Tais fatos comprovam, por si só, a incompetência absoluta do juiz para atuar no feito e a conseqüente nulidade de suas decisões.

c) Ademais, nenhum dos posseiros e proprietários possui cem reses, como determina a penhora, o que pode ser confirmado pelo próprio cadastro da ADAB. O rebanho de tais pessoas é pequeno e suficiente apenas para garantir a sua subsistência.

d) Por outro lado, trata-se de pessoas de bem, de reputação ilibada, que até hoje nunca se apropriaram de bens alheios. E mais, não seria razoável que se arriscassem a roubar objetos de pessoas que andam freqüentemente armadas pela região, ameaçando-os.
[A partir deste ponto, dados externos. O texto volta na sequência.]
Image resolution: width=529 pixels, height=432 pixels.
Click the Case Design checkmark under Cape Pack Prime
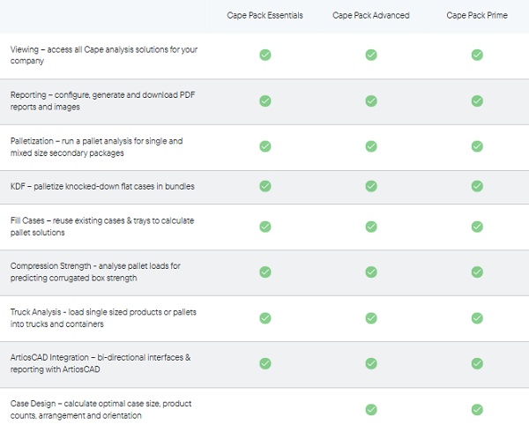(x=477, y=409)
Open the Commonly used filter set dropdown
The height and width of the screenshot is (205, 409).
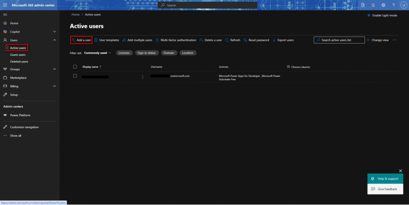coord(98,53)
Além de tudo isto, não há qualquer prova de autoria e/ou materialidade da referida acusação.

Ante o exposto, e diante da iminência de violência desregrada no campo, solicitamos de V. Sa. a adoção das medidas judiciais e extra judiciais cabíveis, visando garantir os direitos fundamentais dos agricultores familiares da região, que estão com suas vidas ameaçadas pelo cumprimento da descabida e injusta decisão judicial.

Estamos à disposição para maiores esclarecimentos porventura necessários, nos telefones/fax 77-3483-2840 (João Sodré, Laurindo ou Enelito) ou 77-3483-1143 (Julita ou Tânia) ou através dos correios eletrônicos strsmv@hotmail.com ou cptlapa@yahoo.com.br.

Certos que contaremos com a colaboração deste órgão, agradecemos antecipadamente.

JOÃO CERRANO SODRÉ

SINDICATO DOS TRABALHADORES RURAIS DE SANTA MARIA DA VITÓRIA E SÃO FÉLIX DO CORIBE

MARILENE DE JESUS CARDOSO MATOS

COMISSÃO PASTORAL DA TERRA

Transcrição literal do mandato de prisão

I  –  AUTUE-SE

II

Os termos utilizados, no meu entender, configuram grave ameaça contra este magistrado  no exercício funcional.

Resta, portanto, caracterizado indício de prática do crime tipificado no art. 344 do CP, além de crime contra a honra.

Como se trata de coação no curso do processo, inclusive valendo-se de órgão público e levando em conta a utilização de armas pelos interessados, determino a abertura de inquérito policial e decreto a prisão preventiva  dos representantes.

Expede-se mandado de prisão.

25.03.2010

Assinatura ilegível do juiz Eduardo Pedro Nostrani Simão

* Informações enviadas por Ruben Siqueira, CPT/BA para o EcoDebate, 29/03/2010.